● **Text block**:
*** Begin section ***

We are on the first trip organised as part of a collaboration between Conservation International and two tour operators, with the support of Cambodia’s Forestry Administration. For the past two years, the groups have been working to implement a community-based eco- tourism (CBET) project aimed at preserving the habitat and, therefore, the gibbons.
Ecotourism is ultimately about the conservation of a species or habitat, and not just a visit to a pretty location, as many operators would have you believe. CBETs are a marriage of those overarching conservation goals and local communities, whose knowledge and participation are vital. The aim is to help local communities and others see the value of preserving a site.
The theory may sound woolly and tenuous, but initiatives such as this can and do work. At Tmatboey, in Preah Vihear province, a CBET project established by the Wildlife Conservation Society to protect the extremely rare giant ibis and white-shouldered ibis has seen the cancellation of four land concessions that threatened the integrity of the environment on which the birds depend.
The camp we are staying in is in the grounds of the Forestry Administration’s research station. Getting here from Banlung took five hours by road and boat, topped off with a 19-kilometre cycle ride that gave us our first insight into this particularly beautiful corner of Cambodia. Still in the early phases, the camp and accommodation are simple and basic – we sleep in hammocks, which the tour operator, See Cambodia Differently, says will be upgraded to beds soon.
The gibbons share the forest with a menagerie of sunbears, lorises, langur, squirrels, the enormous and elusive gaur (a wild cow), macaques, clouded leopards and wild dogs. Many of the species here are listed as endangered on the IUCN Red List.
From the camp, we take several trips to explore the lush environment, and each yields its own treasures.
On a night hike, we search the trees for the twin orange glows of loris eyes, and find instead a flying squirrel and flying fox. We witness a spectacular “fireworks” display when we switch off our headlamps. Out of the near total darkness blooms a visual symphony of green and orange flashes: male fireflies tripping the light fantastic in the hope of attracting a mate.

*** End section ***

Records taken from a dataset:
*** Begin section ***

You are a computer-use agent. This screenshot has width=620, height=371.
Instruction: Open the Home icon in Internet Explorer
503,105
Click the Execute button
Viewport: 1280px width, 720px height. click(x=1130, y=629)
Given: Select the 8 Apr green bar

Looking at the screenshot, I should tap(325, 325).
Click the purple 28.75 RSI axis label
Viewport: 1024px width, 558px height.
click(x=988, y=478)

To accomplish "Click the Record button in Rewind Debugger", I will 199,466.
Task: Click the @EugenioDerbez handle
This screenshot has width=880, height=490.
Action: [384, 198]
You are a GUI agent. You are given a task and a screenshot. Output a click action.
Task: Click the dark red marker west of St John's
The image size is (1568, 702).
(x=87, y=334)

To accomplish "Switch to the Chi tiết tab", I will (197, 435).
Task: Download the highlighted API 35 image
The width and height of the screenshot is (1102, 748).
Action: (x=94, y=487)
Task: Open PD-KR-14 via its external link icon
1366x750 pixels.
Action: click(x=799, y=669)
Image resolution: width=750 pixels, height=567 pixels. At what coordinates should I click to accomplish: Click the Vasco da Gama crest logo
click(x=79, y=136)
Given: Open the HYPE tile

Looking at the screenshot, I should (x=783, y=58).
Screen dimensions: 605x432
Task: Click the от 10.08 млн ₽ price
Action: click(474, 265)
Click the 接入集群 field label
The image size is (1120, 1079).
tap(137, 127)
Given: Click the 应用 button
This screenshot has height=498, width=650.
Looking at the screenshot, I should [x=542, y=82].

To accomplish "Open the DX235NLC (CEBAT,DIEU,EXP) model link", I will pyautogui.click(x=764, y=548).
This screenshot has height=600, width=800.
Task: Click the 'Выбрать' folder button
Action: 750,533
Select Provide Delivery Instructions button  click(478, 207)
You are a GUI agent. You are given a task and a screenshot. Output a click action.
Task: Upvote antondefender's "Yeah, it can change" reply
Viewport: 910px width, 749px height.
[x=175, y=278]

*** End section ***

● **Exercises**:
[a] In the Cambodia ecotourism passage, how long did the road and boat journey from Banlung to the camp take?
[b] Reproduce the Cambodia ecotourism passage word for word, beginning at the words "We are on the" and stopping after the words "therefore, the gibbons.".
[c] Can you continue the Cambodia ecotourism passage from the point where it stops?
This material has no connection to the Cambodia ecotourism passage.

● **Expected results**:
[a] Five hours.

[b]
We are on the first trip organised as part of a collaboration between Conservation International and two tour operators, with the support of Cambodia’s Forestry Administration. For the past two years, the groups have been working to implement a community-based eco- tourism (CBET) project aimed at preserving the habitat and, therefore, the gibbons.

[c]
The forest floor looks as though a million tiny jewels have been scattered across it. I am slightly less enchanted when I realise it is my lamplight shining off the eyes of spiders, which, for an arachnophobe, should be the trigger for a breakdown. But even they are bewitching.
We wake on the second morning to a dawn chorus like nothing I’ve ever heard before: millions of birds, and the haunting duet of a gibbon pair that live nearby. By day, the forest whistles, chirps, whirs, whines, whoops and boops at us, as butterflies dance in our path. Hake’s expert eyes seem able to see through trees, as he quietly points out lizards, squirrels, birds, a flying fox, frogs and bugs you wouldn’t want to find in your home. The forest is so incredibly alive that it is impossible to imagine it could one day not be here.
The Kavet people can’t imagine the forest not being here, either. A member of the CBET group at the camp says they could not live without it. He is waiting patiently to see whether the tribe’s commitment will bring results.
They’ve always lived in harmony with the gibbons, believing them to be virtually human. That harmony has reached a new pitch as the Kavet work to help conserve the animals, and their own way of life.
Getting there: Dragonair (www.dragonair.com) flies daily from Hong Kong to Phnom Penh, which is between eight and 10 hours by road from Banlung (bus: US$9; private taxi: US$120). The tours (www.gibbonspottingcambodia.com) operate out of Banlung, and cost US$378 per person, for a minimum of three people, excluding accommodation in Banlung.